Not much to say this morning. My Wife's car is still giving us problems. I went to the gym last night after looking at the car and putting the battery on the charger. No one at the gym but us guys until a girl showed up late and flirted around with one of the guys working there. Today I'm sore and have a ton of work to do. So I'm heading over to a coworker's cube and getting to work.

Random shit:

Stephanie, jealous friends make poor friends, so watch out.

My butt hurts. It's just lunch time and I've already pooped twice today. What is up with that?

Everybody's blood makes the same color stain on the sidewalk.

People who can't drive, talk on the cell phone, and use their blinkers at the same time shouldn't have a cell phone. I don't care who you're talking to. If you've got the phone in the hand you use to flip on your blinker you've still got a shoulder to squeeze it with while you make the miniscule effort to tell us what the hell you're doing, Asstwit!

If you paint your car pink or screaming purple don't bitch to me when you can't sell the damned thing.

The water in My Little Redneck Town has some kind of corrosive mineral in it that eats copper pipes. They say we have the best water in all of Shitty - I mean - Shelby County. If it's so great why does it keep eating pinhole leaks in my damned pipes? And why does it make us sick every time we have a torrential downpour? And what are these copper-eating minerals doing to our bladders? Inquiring minds want to know before we sue your crooked, redneck ass.

My new coworker has had a persistent cough for almost 3 months. He has no idea why. No, he doesn't smoke.

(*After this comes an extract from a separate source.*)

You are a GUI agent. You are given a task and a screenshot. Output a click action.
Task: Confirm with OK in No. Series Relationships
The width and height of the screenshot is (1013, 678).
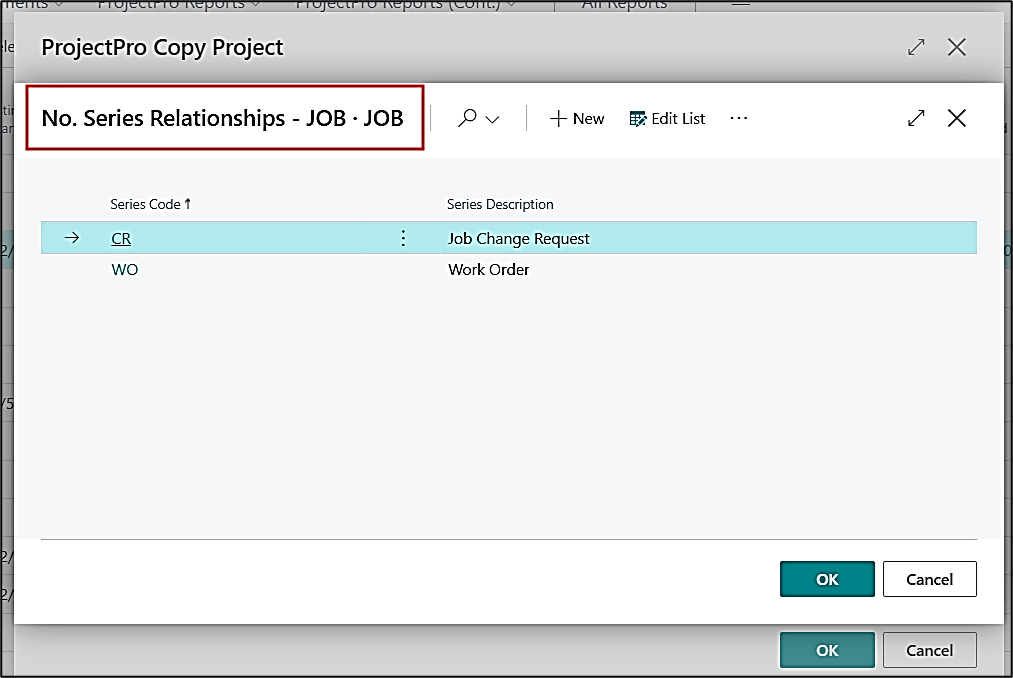point(827,579)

I can't believe the Space Shuttle hit a bird. And it was photographed by a million different cameras. Crazy, man, crazy.

Do bees have knees? They used to say "that's the bee's knees" so I'm just curious, where did this come from?

Were people as out-of-control in the 1920s as we are now? I mean, did flapper-girls in Model T's flash their tits at truck drivers and shit? Is there a "Girls Gone Wild" on silent black and white film floating around somewhere?

Why is the media showing photos of Britney Spears pregnant, as if to say "ha, she's fat!" Of course she is. She's pregnant. Are the grrlz of our media so out of touch now that they don't know you get fatter while you're pregnant? I mean, give the girl a freakin' break.

OK, that's all I got right now. I got a lot of work to do.

Oh, and Stephanie, I'm sorry about drive-by IMing you and then running. I only had like 2 seconds and then I had to go.

Can you tell I'm just "stream of conciousness" blogging here today?

I knew you could.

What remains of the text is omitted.